Currently, there is an ineffectual African Union peacekeeping group in the region. There have been efforts to replace this with a more robust U.N. force. Unfortunately, France, China, and Russia have been foot-dragging as a way to curry favor with the group ruling oil-rich Sudan. The Bush Administration needs to make a serious effort to get the troops on the ground. After all, it has been more than a year since it labeled the situation over there as “genocide.” (The Bush Administration has also been soliciting cooperation with the Sudanese regime in the “war on terror,” and invited its intelligence chief, Salah Abdallah Ghosh, to Washington last year. This has been extremely unhelpful.)
If an effective U.N. contingent is not on the ground soon, the occasion may come for NATO intervention.
“NATO deployment would immediately begin to improve security in Darfur and save lives,” writes Eric Reeves, a professor at Smith College who has provided Congressional testimony on the subject and has written about the topic in numerous publications ranging from The Washington Post to In These Times. “For example, while the impracticability of a ‘no-fly zone’ over Darfur has heretofore been all too conspicuous, the introduction of NATO forces on the ground would quickly and significantly change military realities. Such forces in Darfur would certainly have excellent intelligence, transport, and communications capacity—and the aerial military resources, including tactical aircraft, that would see a rapid grounding of Khartoum’s helicopter gunships and Antonov bombers.”

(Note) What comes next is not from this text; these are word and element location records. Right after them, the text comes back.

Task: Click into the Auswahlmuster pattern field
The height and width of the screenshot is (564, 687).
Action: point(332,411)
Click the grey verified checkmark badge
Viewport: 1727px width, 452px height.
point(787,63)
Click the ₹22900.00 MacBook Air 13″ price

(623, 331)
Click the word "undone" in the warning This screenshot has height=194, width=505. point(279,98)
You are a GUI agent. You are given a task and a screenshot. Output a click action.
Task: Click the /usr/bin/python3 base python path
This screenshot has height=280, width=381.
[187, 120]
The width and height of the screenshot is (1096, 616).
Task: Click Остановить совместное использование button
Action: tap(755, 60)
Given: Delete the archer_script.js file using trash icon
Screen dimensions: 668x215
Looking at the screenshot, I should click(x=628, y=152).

In his typical disingenuous way, President Bush in February indicated a possible role for NATO, while declining to give specifics. He needs to stop this two-facedness.
I can anticipate objections to my support for NATO intervention. But if Security Council members impede the deployment of U.N. peacekeepers, what else can be done to stop the slaughter? I am a big admirer of Gandhian nonviolence and of peaceful resolution to conflicts, but in this particular situation, reality has shown over the past three years that such approaches will get us nowhere in saving innocent lives.
Another way to deter the Sudanese regime is to try to bring those responsible to justice. There was a fascinating cover story in the New York Times Magazine earlier this month on the attempts of the chief prosecutor of the International Criminal Court, Luis Moreno-Ocampo, to do this, and how even his preliminary efforts are striking fear in Sudanese government officials. Disgracefully, the Bush Administration has been trying to undermine the ICC since it came into office, and is completely confused as to whether to lend a hand to Moreno-Ocampo. It must stop this ambivalence.
There are no easy ways to stop the butchery in Darfur. But unless something is done fast, we run the risk of losing many, many more lives.
“‘Now, we see an increase in mortality; we see an increase in war deaths; we see an increase in displacement again,” Jan Egeland, the top U.N. humanitarian official, said a few days ago. “I think it is again becoming, perhaps, the worst crisis in the world, because I know of few other places where we have lost access to so many people and where we have had so large displacements of late.”
The time for procrastination is over.